# Scene Change Music Suggestions



## SoundFX (Jan 17, 2005)

Well I guess I should first say that I am new here and im new to theater. I live in Virginia and I am doing sound for our performance of Barefoot In The Park and I need some help with scene change music. If anyone could help me I would appreciate it. Thanks!


----------



## propmonkey (Jan 17, 2005)

for skin of our teeth for or intermission/scene changes we played classical music. we had one up tempo with like strong xolephone(sp?) and we made our grips move to the music, it was great.


----------



## TheHeadhunter (Jan 17, 2005)

How long does this scene change take? If it is short, can the orchestera improv on the main theme? If it is at intermission, do you really need music?


----------



## cutlunch (Jan 17, 2005)

I would tend to use music from the period you are setting the play in. Probably not pounding beat music but something mellower . It also depends on how a scene ends and whether the mood needs to be maintained into the next scene. For example after a tense scene I wouldn't use fluffy happy music. I would tend to use instrumental versions as opposed to original vocal versions .


----------



## Peter (Jan 17, 2005)

I think it really depends on the type of show you are doing. Pick some music that fits in with the theme of your play. 

By the way, welcome to Controlbooth.com! We are glad to see you and hope you have a chance to look around the rest of the forums and add any experience you may have! Welcome

-the official welcome wagon (part 1)


----------



## ccfan213 (Jan 17, 2005)

on our last show, the picnic, it was set in the 20s so we used 20s jazz type stuff during set changes, last year our show was a series of one scene sketches written by students, so after each sketch i played a song that pertained to that sketch, like after one dealing with the devil i played "devil went down to georgia" or one about a writer i played "paperback writer" there is no specific music, you have to do it based on the show, unless u wanna get some crappy elevator music evereone hates, but i wouldnt suggest it.


----------



## SuperCow (Jan 18, 2005)

For Macbeth, we played beits of the 70's rock song "In La Gota Da Vida." It was very atmospheric.


----------



## avkid (Jan 18, 2005)

classical(instrumental)music will almost always work.
Welcome to Controlbooth
The OFFICIAL welcome wagon(I am part 1!!)


----------



## jedijeffp (Jan 18, 2005)

Assuming it's a musical, the orchestra may have either dedicated scene change music, or they may repeat a musical theme from the last scene. For plays and performances without a specific musical score, I would go with music from the period that is either the same tempo as the previous scene, or the same tempo as the new scene. For example, if the transition is from a somber court scene to a wild mob scene, the scene change music may be something that starts slow and quiet then builds in tempo and intensity into the mob scene. Scene change music will have an impact on audience perception, so the director may have some ideas of generes and themes. I also try to stick with instrumentals during scene changes, but that's just a personal preference.

Jeff


----------



## len (Jan 18, 2005)

Barefoot In The Park = Grazin' In The Grass by Hugh Masekala (sp?)


----------



## Scooter (Jan 26, 2005)

I have found that Blue Man Group (Audio Album) will always work in a pinch but a) i'm a drummer and therefore partial to it and b) I don't know that show but i'm shure you could be able to find something to go with the time period.

hope i could help.


SuperCow said:


> For Macbeth, we played beits of the 70's rock song "In La Gota Da Vida." It was very atmospheric.

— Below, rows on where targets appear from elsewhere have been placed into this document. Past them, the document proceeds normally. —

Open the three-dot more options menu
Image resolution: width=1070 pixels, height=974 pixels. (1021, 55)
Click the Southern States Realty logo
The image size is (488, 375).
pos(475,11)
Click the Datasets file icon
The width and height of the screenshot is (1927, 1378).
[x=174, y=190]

In-A-Gadda-Da-Vida, I love that song.


----------



## SketchyCroftPpl (Jan 26, 2005)

We never really do scene change music at all unless its a musical like someone else said when we then have them play little snippits of songs. Otherwise if its a normal show our scene change times are normally under a min if we get it right so we just let them sit there and think for that long.

~Nick


----------



## avkid (Jan 26, 2005)

how can a 17 minute long song not be awesome?


----------



## SuperCow (Jan 26, 2005)

It is a true epic. Especially the part with the elephant-like noises.


----------



## Scooter (Jan 26, 2005)

SuperCow said:


> It is a true epic. Especially the part with the elephant-like noises.



it is one of the all time greats


----------